Depuis deux années l’entretien de la clôture a été confié au GIC d’Arc en Barrois qui a sous-traité avec un prestataire privé. Les agriculteurs ont constaté un mauvais état qui n’est pas simplement lié à la pression du gibier, comme tendent à le faire croire les adjudicataires locaux. La FDC prend acte de cette situation et de la démission récente du Président du GIC. Elle promet d’assurer le maintien de cette prévention linéaire, et même parcellaire.Elle demande aussi aux représentants agricoles de l’aider dans cette mission de prévention en insistant auprès de l’Administration pour que des battues d’effarouchement soient mises en place, d’une part, et qu’une politique d’agrainage cohérente tout au long de l’année soit aussi rétablie, d’autre part. Les représentants de la FDSEA ont rappelé qu’ils avaient toujours été demandeurs d’une prévention efficace et ils souhaitent d’ailleurs, que l’ensemble du massif soit fermé ; ce qui n’est pas le cas actuellement. Ils ont aussi rappelé qu’ils étaient signataires d’une charte d’agrainage avec la Fédération des chasseurs.Celle-ci repose sur des principes d’équilibre agrocynégétique et de consensus que l’Administration doit reconnaître.

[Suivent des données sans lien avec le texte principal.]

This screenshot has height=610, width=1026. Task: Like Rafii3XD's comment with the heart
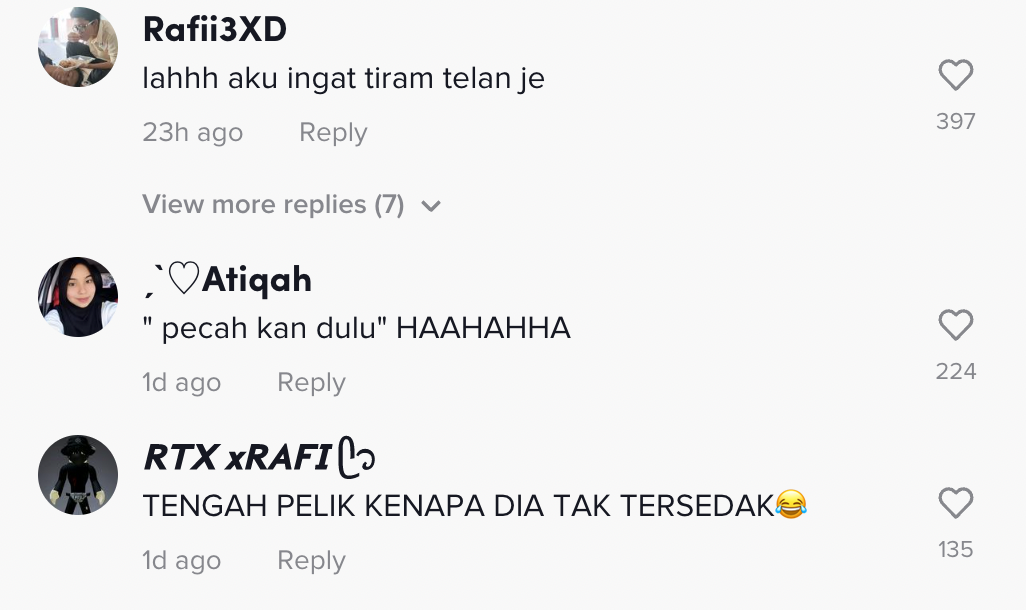[x=955, y=75]
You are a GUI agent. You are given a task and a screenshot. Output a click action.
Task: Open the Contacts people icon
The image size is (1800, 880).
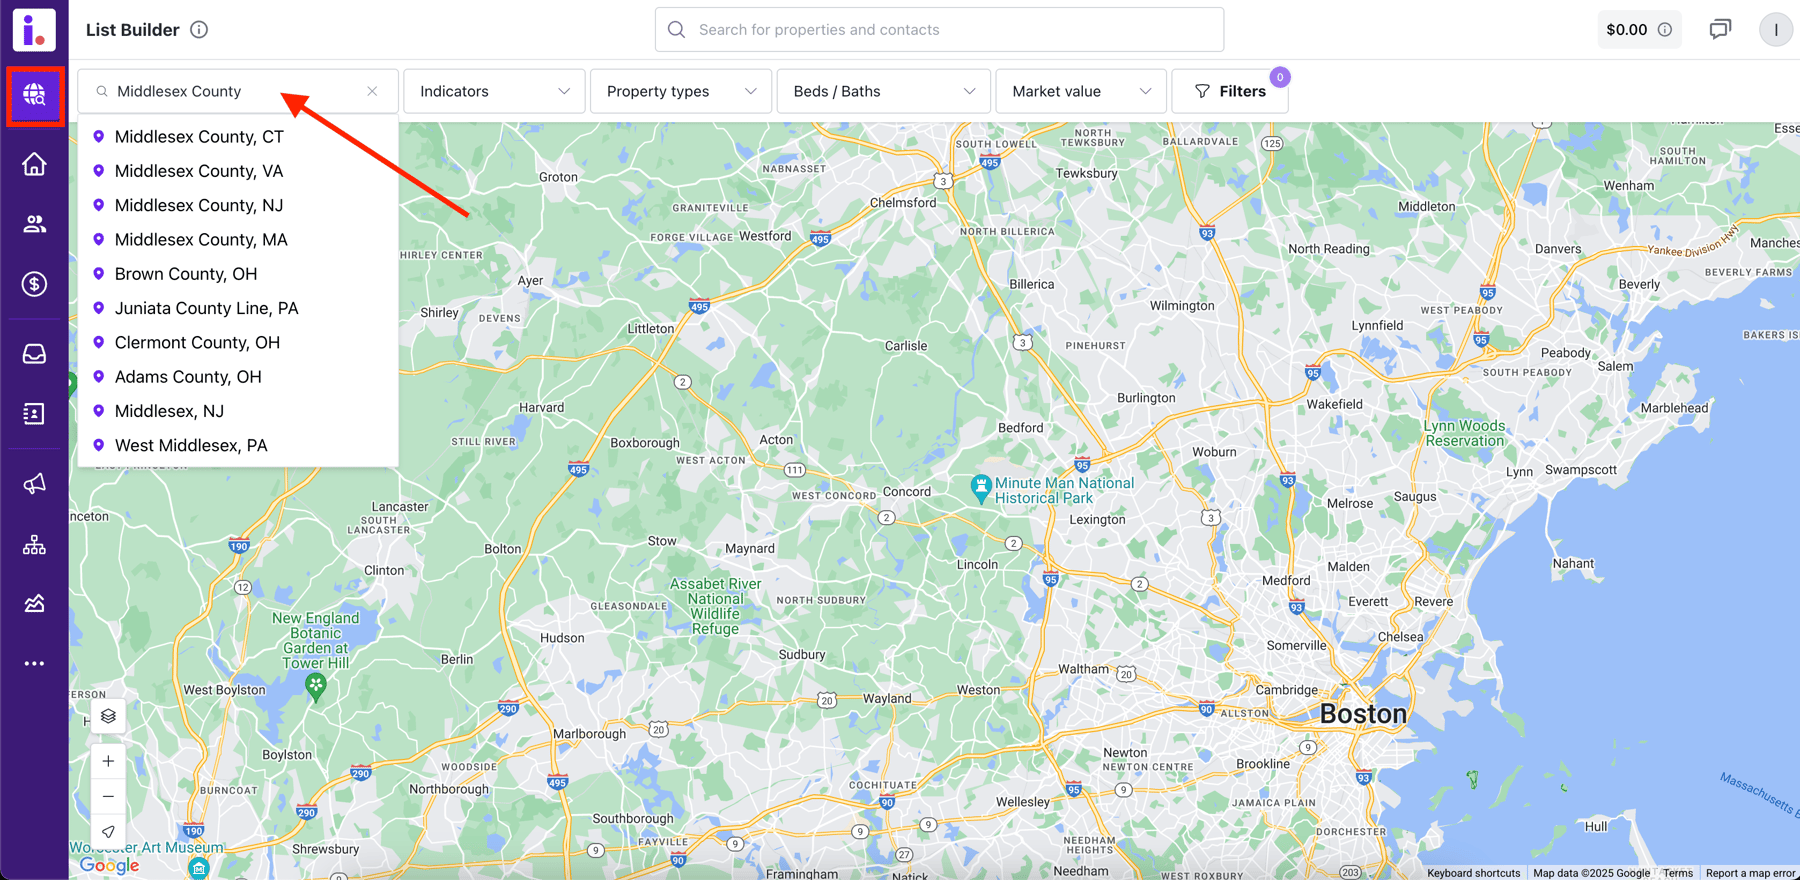point(35,224)
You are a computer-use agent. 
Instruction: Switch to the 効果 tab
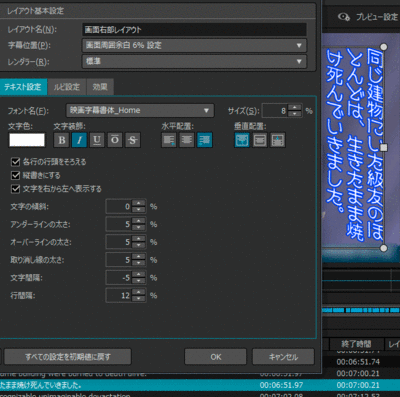click(100, 87)
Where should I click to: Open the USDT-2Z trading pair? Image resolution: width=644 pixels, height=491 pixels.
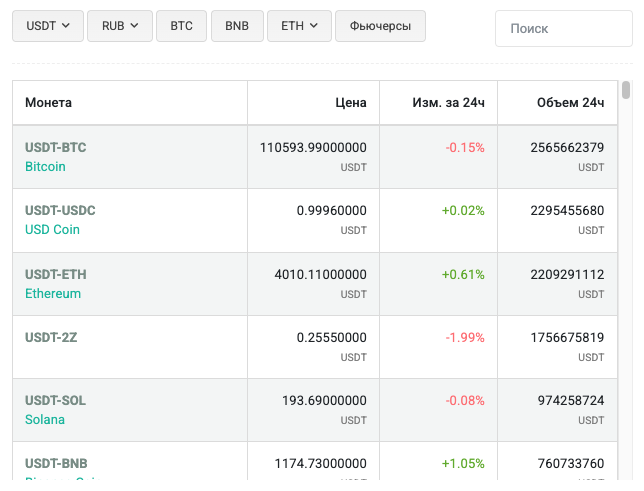point(51,337)
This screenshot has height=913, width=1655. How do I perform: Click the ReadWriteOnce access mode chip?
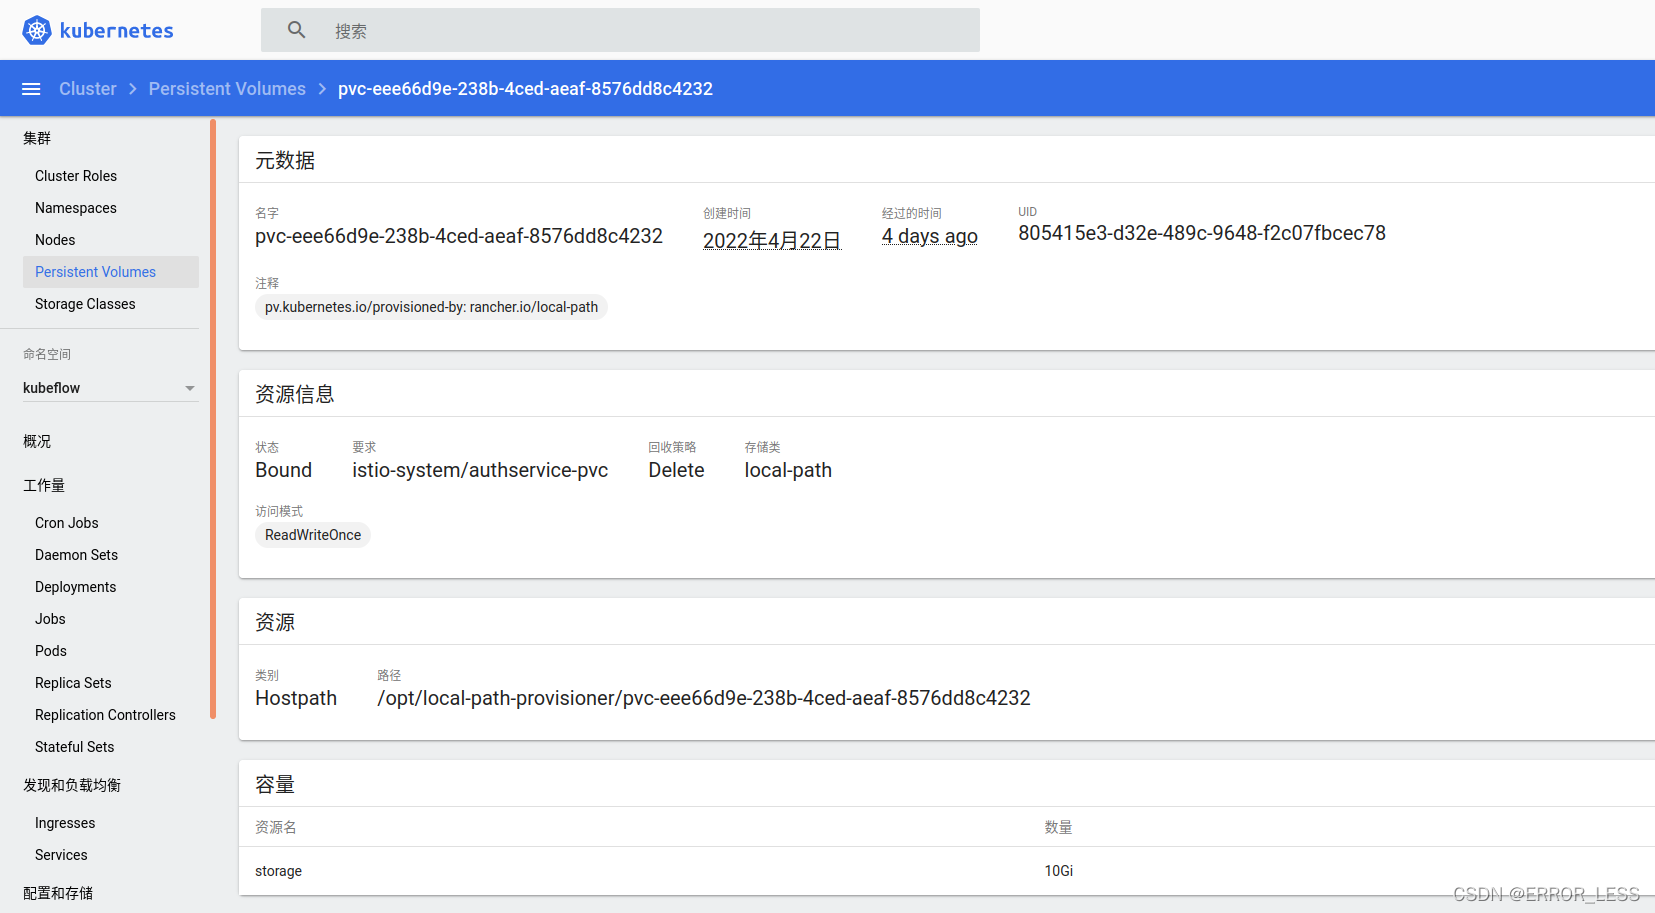tap(313, 535)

Inquiétudes sur le projetde Parc National


Le sujet n’était pas à l’ordre du jour, mais il s’est presque “naturellement” invité en raison de la proximité du futur cœur de parc, voire de la réserve dans laquelle il est question de supprimer «les pratiques artificielles». Faudra t-il dès lors enlever les clôtures pour laisser la faune librement circuler dans des couloirs écologiques ? Les lettres de cadrage du ministère de l’écologie ne sont pas de nature à apaiser cette inquiétude. Les agriculteurs, comme les chasseurs locaux, ne sont pas a priori contre ce projet mais ils entendent bien avoir toutes les garanties préalables en matière de développement économique avant de se prononcer.